Start
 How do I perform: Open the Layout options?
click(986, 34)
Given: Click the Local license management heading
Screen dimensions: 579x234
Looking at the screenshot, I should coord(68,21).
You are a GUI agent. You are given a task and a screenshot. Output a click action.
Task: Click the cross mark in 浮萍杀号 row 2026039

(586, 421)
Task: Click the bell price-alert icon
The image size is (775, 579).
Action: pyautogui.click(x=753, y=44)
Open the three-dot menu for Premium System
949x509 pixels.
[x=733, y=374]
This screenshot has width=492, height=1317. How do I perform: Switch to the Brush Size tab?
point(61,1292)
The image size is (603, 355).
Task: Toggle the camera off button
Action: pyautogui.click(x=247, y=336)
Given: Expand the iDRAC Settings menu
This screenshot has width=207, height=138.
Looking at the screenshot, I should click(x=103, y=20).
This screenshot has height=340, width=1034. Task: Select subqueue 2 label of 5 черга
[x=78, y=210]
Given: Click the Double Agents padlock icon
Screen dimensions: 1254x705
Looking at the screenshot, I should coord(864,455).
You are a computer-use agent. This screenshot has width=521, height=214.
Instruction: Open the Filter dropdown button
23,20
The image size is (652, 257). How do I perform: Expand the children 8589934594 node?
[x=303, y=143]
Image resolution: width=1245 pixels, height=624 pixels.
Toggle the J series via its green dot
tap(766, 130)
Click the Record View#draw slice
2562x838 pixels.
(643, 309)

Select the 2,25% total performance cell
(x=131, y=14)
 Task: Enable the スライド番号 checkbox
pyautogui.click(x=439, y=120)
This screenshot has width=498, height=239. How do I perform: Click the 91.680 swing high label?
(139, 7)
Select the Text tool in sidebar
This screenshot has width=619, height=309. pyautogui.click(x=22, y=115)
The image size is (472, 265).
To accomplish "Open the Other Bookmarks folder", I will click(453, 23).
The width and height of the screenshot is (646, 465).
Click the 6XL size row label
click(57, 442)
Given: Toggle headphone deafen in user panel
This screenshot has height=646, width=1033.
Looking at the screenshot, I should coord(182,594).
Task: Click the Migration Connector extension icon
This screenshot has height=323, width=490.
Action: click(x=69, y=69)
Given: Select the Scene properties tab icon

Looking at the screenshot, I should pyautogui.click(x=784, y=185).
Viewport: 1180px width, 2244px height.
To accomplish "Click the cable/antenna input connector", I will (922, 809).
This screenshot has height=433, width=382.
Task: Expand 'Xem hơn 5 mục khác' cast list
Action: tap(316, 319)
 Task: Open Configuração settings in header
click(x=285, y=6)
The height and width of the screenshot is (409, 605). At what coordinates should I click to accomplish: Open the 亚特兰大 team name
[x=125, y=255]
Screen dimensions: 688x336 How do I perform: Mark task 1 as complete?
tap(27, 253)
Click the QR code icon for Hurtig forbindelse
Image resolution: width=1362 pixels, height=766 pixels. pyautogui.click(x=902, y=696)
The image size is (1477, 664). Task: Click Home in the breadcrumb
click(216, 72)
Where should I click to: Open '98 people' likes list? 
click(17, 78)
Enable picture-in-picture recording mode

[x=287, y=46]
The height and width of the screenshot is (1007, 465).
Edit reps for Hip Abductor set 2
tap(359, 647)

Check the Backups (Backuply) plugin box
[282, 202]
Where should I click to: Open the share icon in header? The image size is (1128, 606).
End
Rewrite the entries above as a numbered list, leaving out the blank lines.

1.  How do I perform: Open the Layout options?
2. click(986, 34)
3. Given: Click the Local license management heading
4. Screen dimensions: 579x234
5. Looking at the screenshot, I should coord(68,21).
6. You are a GUI agent. You are given a task and a screenshot. Output a click action.
7. Task: Click the cross mark in 浮萍杀号 row 2026039
8. (586, 421)
9. Task: Click the bell price-alert icon
10. The image size is (775, 579).
11. Action: pyautogui.click(x=753, y=44)
12. Open the three-dot menu for Premium System
13. 949x509 pixels.
14. [x=733, y=374]
15. This screenshot has width=492, height=1317. How do I perform: Switch to the Brush Size tab?
16. point(61,1292)
17. The image size is (603, 355).
18. Task: Toggle the camera off button
19. Action: pyautogui.click(x=247, y=336)
20. Given: Expand the iDRAC Settings menu
21. This screenshot has width=207, height=138.
22. Looking at the screenshot, I should click(x=103, y=20).
23. This screenshot has height=340, width=1034. Task: Select subqueue 2 label of 5 черга
24. [x=78, y=210]
25. Given: Click the Double Agents padlock icon
26. Screen dimensions: 1254x705
27. Looking at the screenshot, I should coord(864,455).
28. You are a computer-use agent. This screenshot has width=521, height=214.
29. Instruction: Open the Filter dropdown button
30. 23,20
31. The image size is (652, 257). How do I perform: Expand the children 8589934594 node?
32. [x=303, y=143]
33. Image resolution: width=1245 pixels, height=624 pixels.
34. Toggle the J series via its green dot
35. tap(766, 130)
36. Click the Record View#draw slice
37. 2562x838 pixels.
38. (643, 309)
39. Select the 2,25% total performance cell
40. (x=131, y=14)
41.  Task: Enable the スライド番号 checkbox
42. pyautogui.click(x=439, y=120)
43. This screenshot has width=498, height=239. How do I perform: Click the 91.680 swing high label?
44. (139, 7)
45. Select the Text tool in sidebar
46. This screenshot has width=619, height=309. pyautogui.click(x=22, y=115)
47. The image size is (472, 265).
48. To accomplish "Open the Other Bookmarks folder", I will click(453, 23).
49. The width and height of the screenshot is (646, 465).
50. Click the 6XL size row label
51. click(57, 442)
52. Given: Toggle headphone deafen in user panel
53. This screenshot has height=646, width=1033.
54. Looking at the screenshot, I should coord(182,594).
55. Task: Click the Migration Connector extension icon
56. This screenshot has height=323, width=490.
57. Action: click(x=69, y=69)
58. Given: Select the Scene properties tab icon
59. Looking at the screenshot, I should pyautogui.click(x=784, y=185).
60. Viewport: 1180px width, 2244px height.
61. To accomplish "Click the cable/antenna input connector", I will (922, 809).
62. This screenshot has height=433, width=382.
63. Task: Expand 'Xem hơn 5 mục khác' cast list
64. Action: tap(316, 319)
65.  Task: Open Configuração settings in header
66. click(x=285, y=6)
67. The height and width of the screenshot is (409, 605). At what coordinates should I click to accomplish: Open the 亚特兰大 team name
68. [x=125, y=255]
69. Screen dimensions: 688x336 How do I perform: Mark task 1 as complete?
70. tap(27, 253)
71. Click the QR code icon for Hurtig forbindelse
72. Image resolution: width=1362 pixels, height=766 pixels. pyautogui.click(x=902, y=696)
73. The image size is (1477, 664). Task: Click Home in the breadcrumb
74. click(216, 72)
75. Where should I click to: Open '98 people' likes list? 
76. click(17, 78)
77. Enable picture-in-picture recording mode
78. [x=287, y=46]
79. The height and width of the screenshot is (1007, 465).
80. Edit reps for Hip Abductor set 2
81. tap(359, 647)
82. Check the Backups (Backuply) plugin box
83. [282, 202]
84. Where should I click to: Open the share icon in header? The image size is (1128, 606).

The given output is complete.